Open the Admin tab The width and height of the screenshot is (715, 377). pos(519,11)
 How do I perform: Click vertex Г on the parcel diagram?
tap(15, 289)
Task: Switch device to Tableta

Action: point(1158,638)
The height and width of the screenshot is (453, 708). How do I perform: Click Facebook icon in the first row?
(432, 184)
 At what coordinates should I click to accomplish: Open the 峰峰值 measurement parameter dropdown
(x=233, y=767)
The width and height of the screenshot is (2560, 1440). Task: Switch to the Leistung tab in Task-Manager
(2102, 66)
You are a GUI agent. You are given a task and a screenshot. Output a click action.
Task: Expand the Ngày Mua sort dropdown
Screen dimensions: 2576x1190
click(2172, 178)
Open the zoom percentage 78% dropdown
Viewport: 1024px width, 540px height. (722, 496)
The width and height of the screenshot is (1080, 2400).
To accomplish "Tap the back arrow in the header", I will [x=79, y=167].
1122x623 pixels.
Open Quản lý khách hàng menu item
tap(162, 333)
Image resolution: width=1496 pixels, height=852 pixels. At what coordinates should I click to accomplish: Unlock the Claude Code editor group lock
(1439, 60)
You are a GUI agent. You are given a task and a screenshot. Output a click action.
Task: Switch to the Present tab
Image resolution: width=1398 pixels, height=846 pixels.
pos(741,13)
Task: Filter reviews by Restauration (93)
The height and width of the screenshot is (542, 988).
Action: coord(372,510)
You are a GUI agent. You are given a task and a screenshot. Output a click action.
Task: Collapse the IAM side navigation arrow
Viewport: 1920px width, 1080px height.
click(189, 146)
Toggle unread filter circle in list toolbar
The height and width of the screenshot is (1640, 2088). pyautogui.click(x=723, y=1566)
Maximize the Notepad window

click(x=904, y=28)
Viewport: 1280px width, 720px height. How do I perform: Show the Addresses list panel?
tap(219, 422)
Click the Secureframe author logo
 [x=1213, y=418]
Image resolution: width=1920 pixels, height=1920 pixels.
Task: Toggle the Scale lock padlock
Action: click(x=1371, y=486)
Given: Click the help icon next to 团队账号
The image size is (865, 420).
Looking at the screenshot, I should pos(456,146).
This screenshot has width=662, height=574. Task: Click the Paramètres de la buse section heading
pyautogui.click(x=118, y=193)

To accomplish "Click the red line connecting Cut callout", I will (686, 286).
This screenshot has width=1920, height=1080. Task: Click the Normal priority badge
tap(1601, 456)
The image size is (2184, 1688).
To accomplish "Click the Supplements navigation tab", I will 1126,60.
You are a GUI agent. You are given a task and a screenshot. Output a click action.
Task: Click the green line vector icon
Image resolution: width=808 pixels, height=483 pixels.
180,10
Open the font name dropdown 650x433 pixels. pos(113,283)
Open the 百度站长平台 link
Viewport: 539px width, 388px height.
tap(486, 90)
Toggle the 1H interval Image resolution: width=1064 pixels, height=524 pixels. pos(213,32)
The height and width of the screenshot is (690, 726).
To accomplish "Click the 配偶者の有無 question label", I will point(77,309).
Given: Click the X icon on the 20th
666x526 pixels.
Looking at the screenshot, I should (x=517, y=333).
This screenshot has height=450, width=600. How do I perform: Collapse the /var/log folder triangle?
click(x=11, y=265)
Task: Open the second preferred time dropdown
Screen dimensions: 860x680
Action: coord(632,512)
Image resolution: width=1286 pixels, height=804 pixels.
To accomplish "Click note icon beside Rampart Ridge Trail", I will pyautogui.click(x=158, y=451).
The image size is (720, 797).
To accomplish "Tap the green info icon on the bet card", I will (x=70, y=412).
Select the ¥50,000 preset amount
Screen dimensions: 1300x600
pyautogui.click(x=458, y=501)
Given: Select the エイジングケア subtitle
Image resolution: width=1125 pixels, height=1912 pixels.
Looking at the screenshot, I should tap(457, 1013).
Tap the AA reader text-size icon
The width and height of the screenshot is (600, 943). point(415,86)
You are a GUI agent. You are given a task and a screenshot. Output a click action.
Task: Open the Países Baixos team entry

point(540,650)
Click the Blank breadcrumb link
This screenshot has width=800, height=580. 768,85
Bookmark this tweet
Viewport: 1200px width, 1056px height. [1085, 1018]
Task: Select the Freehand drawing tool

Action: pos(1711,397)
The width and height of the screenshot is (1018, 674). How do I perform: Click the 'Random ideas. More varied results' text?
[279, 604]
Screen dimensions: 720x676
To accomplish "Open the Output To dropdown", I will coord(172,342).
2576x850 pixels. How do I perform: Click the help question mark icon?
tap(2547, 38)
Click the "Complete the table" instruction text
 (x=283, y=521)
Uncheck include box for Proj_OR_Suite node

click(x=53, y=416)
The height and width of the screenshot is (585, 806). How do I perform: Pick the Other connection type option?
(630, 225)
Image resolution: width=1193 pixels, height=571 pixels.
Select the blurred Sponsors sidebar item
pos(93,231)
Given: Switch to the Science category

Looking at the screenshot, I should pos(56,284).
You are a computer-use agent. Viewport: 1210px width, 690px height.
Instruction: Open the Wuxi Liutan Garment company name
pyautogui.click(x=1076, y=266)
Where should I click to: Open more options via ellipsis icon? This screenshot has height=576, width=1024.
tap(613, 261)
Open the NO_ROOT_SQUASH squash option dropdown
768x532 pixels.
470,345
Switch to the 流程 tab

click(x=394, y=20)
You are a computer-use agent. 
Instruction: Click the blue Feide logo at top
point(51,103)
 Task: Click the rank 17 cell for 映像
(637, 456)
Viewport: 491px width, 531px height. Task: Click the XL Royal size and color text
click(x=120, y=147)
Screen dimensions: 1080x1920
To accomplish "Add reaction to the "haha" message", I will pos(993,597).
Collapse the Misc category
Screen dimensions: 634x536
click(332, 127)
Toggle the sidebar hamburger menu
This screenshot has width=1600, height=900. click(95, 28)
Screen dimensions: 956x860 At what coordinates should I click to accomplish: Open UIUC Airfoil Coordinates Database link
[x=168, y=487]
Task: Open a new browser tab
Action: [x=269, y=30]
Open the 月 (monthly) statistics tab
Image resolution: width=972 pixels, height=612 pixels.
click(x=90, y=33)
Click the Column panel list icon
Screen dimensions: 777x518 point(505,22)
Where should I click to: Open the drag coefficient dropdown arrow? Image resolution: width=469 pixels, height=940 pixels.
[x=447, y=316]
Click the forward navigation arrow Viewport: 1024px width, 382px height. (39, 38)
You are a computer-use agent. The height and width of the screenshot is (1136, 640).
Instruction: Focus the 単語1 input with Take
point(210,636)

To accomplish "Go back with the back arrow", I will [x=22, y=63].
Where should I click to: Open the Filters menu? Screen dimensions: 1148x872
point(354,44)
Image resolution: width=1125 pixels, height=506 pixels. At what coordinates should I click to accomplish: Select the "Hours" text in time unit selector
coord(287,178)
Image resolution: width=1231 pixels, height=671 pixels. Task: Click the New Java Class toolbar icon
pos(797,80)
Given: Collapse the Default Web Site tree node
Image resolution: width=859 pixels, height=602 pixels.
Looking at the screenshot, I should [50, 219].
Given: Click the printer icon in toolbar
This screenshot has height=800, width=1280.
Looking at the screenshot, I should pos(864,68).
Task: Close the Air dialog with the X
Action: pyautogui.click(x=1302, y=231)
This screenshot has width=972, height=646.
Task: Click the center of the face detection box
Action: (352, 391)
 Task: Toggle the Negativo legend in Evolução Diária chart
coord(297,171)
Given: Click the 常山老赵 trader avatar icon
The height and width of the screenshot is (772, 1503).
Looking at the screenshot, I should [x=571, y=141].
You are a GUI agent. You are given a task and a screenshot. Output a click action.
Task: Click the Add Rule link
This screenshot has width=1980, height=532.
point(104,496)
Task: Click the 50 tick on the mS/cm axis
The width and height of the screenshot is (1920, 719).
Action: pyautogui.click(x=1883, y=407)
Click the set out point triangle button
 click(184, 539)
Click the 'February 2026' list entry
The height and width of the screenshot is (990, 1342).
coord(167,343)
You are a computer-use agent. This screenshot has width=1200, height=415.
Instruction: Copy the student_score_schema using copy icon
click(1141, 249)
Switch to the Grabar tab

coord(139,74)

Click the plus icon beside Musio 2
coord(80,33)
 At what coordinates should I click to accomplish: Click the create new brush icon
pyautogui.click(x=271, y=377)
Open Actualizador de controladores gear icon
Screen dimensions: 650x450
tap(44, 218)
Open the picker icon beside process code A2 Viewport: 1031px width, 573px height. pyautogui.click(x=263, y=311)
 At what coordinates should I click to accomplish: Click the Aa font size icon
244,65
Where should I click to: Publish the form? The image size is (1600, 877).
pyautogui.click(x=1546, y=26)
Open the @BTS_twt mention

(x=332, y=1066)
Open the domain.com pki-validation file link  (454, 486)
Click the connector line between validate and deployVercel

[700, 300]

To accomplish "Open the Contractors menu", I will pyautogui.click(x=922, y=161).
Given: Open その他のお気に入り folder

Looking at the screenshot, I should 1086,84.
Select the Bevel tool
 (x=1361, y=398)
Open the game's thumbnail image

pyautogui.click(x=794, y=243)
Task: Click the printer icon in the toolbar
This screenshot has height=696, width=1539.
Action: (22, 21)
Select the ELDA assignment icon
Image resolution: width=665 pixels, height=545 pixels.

________________

**INSTRUCTIONS FOR THE TASK:** Reproduce the entries from the start through the line containing "(x=233, y=767)", keeping the requests and offsetting every coordinate in the answers by adding 9.

**EXERCISE ANSWER:**
Open the Admin tab The width and height of the screenshot is (715, 377). pos(528,20)
 How do I perform: Click vertex Г on the parcel diagram?
tap(24, 298)
Task: Switch device to Tableta

Action: point(1167,647)
The height and width of the screenshot is (453, 708). How do I perform: Click Facebook icon in the first row?
(441, 193)
 At what coordinates should I click to accomplish: Open the 峰峰值 measurement parameter dropdown
(x=242, y=776)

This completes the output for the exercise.